When markets get rocky, dividend-paying stocks can provide investors with the stability they need to weather volatile times. These stocks offer regular income in the form of dividends, which can help cushion a portfolio during market downturns. However, finding the right dividend payers can be challenging. This is where the expertise of Wall Street analysts comes in handy. These analysts can identify stocks with long-term growth potential and the ability to generate solid cash flows to support continued dividends.
Here are three attractive dividend stocks recommended by Wall Street’s top experts on TipRanks, a platform that ranks analysts based on their past performance.
OneMain Holdings
OneMain Holdings (OMF) is a financial services company that focuses on serving non-prime customers. The stock offers an attractive dividend yield of 8.1%. In addition to regular dividends, the company also enhances shareholder returns through share repurchases. In the fourth quarter, OneMain repurchased 531,000 shares for $20 million.
RBC Capital analyst Kenneth Lee recently raised his price target on OMF stock to $55 from $50, citing a more favorable macro outlook. He reiterated a buy rating on the stock, highlighting the company’s reliable business model and capital generation ability. Lee believes that OneMain Holdings has significant opportunities for further growth in the non-prime personal loan markets, as loans only make up 16% of total non-prime unsecured credit.
Walmart
Walmart (WMT) is a big-box retailer that recently announced a 9% increase in its annual dividend to 83 cents per share, marking its 51st consecutive year of dividend raises. The stock pays a dividend yield of 1.4%. Jefferies analyst Corey Tarlowe reiterated a buy rating on WMT stock with a price target of $70 after meeting with Walmart’s management. Tarlowe noted signs of consumer stability, increasing private label penetration, enhanced e-commerce shopping experience, and strong growth prospects for Walmart’s international segment.
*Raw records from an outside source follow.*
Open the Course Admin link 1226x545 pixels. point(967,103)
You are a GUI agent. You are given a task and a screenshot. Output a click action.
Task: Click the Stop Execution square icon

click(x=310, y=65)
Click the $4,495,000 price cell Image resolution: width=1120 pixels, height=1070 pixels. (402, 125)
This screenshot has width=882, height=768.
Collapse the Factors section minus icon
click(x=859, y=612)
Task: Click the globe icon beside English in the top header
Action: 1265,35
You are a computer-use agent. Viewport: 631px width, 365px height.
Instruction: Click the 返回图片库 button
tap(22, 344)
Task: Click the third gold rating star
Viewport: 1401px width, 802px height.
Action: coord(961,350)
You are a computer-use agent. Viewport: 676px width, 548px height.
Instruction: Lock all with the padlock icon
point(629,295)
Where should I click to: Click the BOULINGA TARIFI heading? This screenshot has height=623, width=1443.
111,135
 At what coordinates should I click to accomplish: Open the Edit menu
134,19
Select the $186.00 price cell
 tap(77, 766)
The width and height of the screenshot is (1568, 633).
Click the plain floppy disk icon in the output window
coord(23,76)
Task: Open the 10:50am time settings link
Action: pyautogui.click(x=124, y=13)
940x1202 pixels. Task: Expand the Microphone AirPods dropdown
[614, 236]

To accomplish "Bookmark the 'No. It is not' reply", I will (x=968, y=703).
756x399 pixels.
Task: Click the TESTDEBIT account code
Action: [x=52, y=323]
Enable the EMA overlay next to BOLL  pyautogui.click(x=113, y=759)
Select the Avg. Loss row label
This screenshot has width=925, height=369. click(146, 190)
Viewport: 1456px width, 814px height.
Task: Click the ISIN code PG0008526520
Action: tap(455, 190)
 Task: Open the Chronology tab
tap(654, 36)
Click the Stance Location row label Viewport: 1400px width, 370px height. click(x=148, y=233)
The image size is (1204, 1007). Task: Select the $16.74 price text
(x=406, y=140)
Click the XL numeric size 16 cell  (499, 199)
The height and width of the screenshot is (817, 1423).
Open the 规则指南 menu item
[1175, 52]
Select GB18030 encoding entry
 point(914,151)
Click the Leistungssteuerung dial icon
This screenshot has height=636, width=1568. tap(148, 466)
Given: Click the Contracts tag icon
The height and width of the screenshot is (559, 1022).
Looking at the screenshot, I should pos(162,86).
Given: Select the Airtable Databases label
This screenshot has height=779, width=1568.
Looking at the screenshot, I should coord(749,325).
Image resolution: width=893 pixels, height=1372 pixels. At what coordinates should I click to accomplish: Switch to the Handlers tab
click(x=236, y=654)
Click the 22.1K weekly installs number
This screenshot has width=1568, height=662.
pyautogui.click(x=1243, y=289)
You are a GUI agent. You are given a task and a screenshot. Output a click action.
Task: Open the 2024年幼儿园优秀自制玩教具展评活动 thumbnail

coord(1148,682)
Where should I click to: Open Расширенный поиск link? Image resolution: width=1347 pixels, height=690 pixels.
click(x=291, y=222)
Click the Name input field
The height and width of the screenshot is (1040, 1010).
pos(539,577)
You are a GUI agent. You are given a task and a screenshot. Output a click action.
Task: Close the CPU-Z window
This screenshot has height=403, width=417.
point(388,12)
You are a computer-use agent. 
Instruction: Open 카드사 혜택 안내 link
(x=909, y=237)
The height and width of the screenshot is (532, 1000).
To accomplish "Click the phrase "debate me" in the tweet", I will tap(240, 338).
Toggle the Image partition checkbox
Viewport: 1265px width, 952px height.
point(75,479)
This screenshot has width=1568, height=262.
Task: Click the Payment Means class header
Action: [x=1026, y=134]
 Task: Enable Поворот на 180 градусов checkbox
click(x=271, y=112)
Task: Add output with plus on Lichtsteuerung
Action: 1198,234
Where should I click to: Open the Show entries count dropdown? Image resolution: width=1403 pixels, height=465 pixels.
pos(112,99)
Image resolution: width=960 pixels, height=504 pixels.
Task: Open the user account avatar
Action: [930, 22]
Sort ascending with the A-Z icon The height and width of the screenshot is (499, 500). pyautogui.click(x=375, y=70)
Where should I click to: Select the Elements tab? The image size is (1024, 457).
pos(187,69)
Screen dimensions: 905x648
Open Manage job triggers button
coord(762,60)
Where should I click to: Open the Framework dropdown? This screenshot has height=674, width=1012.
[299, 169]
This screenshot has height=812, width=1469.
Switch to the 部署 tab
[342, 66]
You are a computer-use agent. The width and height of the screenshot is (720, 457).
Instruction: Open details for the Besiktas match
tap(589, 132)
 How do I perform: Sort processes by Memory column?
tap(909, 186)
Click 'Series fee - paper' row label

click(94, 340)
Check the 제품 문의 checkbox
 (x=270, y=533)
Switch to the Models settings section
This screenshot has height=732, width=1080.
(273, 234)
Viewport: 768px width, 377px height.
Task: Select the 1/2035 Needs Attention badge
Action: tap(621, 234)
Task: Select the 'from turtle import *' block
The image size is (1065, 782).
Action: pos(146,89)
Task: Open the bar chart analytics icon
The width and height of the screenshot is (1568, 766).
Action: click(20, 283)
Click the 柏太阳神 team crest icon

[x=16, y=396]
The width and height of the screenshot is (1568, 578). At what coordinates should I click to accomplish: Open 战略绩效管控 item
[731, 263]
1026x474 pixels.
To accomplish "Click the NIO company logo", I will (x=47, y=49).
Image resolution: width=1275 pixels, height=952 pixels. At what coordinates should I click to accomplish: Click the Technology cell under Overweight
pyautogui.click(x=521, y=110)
Tarlowe also highlighted Walmart’s advertising business as a significant opportunity for future growth. He believes that advertising remains a key driver of revenue for the company.
SLB
Oilfield services company SLB offers a dividend yield of 2% and recently increased its quarterly cash dividend by 10%. Goldman Sachs added SLB to its U.S. Conviction List with a price target of $62, citing the company’s position as a leading energy services provider. Analyst Neil Mehta believes that SLB is the preferred stock to gain exposure to international and offshore oil services growth at an attractive price-to-earnings multiple.
Mehta also emphasized SLB’s strong free cash flow generation and its underappreciated digital business. He believes that SLB is uniquely positioned to expand its digital business given the industry’s low level of digitization.
In conclusion, dividend-paying stocks can provide investors with stability and income during volatile market conditions. By following the recommendations of top Wall Street analysts, investors can identify dividend stocks with long-term growth potential and the ability to generate solid cash flows to support continued dividends. Consider adding these three attractive dividend stocks to your portfolio for potential long-term gains.